La almeja de Carril y el reto de los kiwis

La Voz VILAGARCÍA

AROUSA

El actor y humorista Carlos Blanco dio el pregón de una fiesta que repartió 3.000 kilos de un bivalvo que nace donde se encuentran las aguas del río Ulla y de la ría de Arousa

10 ago 2025 . Actualizado a las 20:01 h.

Muchos años llevaba la organización de la Festa da Ameixa do Carril invitando a Carlos Blanco a leer el pregón. Muchos años llevaba el actor teniendo que declinar la invitación por una u otra cosa. «Desculpade», dijo el veterano actor cuando, por fin, tomó la palabra para bautizar oficialmente la edición número treinta de un certamen gastronómico que gira alrededor del marisco que crece allí donde las aguas del Ulla se abrazan con las del mar, dando lugar a unas almejas «ricas, saborosas, saudables e tamén, pícaras».

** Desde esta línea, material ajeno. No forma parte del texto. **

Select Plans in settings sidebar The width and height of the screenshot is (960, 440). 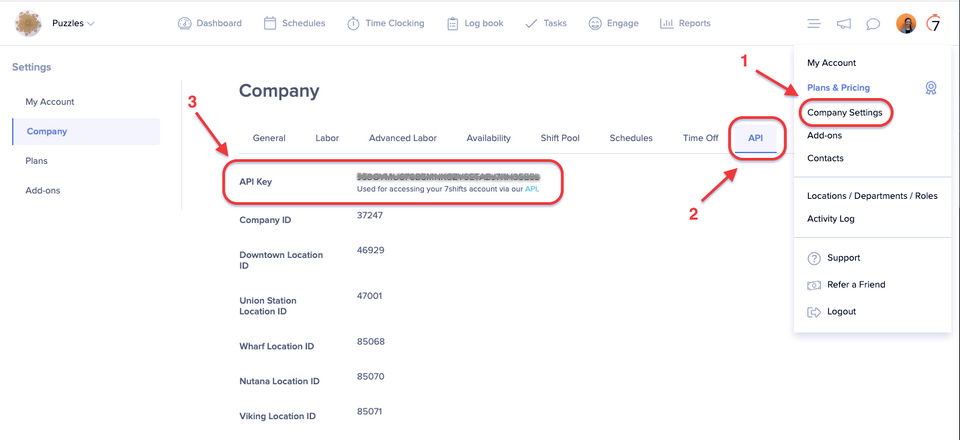[x=36, y=161]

Blanco, cuya geografía vital está irremediablemente a la ría, echó mano del humor y de la nostalgia —no hay mejores armas— para abordar cuestiones de todo pelaje: desde aplaudir la apuesta de Vilagarcía por la bicicleta, hasta pedir sentidiño en el uso de las bombas de palenque. Se detuvo, también, en el paisaje, dejando vagar los ojos por la vecina isla de Cortegada y recordando la lucha librada por Carril para defenderla de todo tipo de ataques. «Hoxe estamos nunha loita semellante. Vouno dicir baixiño: Altri Non». La conselleira do Mar, Marta Villaverde, se mantuvo impasible ante una reivindicación que afloró en varias ocasiones «porque estamos preocupados, porque hai moita riqueza aí», según explicó Blanco.

Para hablar de la almeja, «da pouca que vai habendo, que o cambio climático irá moi ben para o turismo pero non para o marisco», se apoyó el humorista en uno de sus más famosos monólogos, en el que una mariscadora de A Illa ofrecía kiwis a Belén Esteban. Sobre las risas del público, lanzó el pregonero un «desafío»: «Que para o ano poñades kiwis con ameixa». De momento, este año el marisco, del que se cocinaron 3.000 kilos —unas 8.500 raciones— se sirvió á mariñeira. Los comensales, entre los que estaba la estrella Michelin Lucía Freitas, pudieron disfrutar del manjar más cómodamente que otras veces: los sistemas preventa de tiques funcionaron y solo hubo colas ante los dos puntos de despacho de raciones. Vale, hacerse con un plato de almejas llevó su tiempo. Pero, al fin y al cabo, todo lo bueno se hace esperar.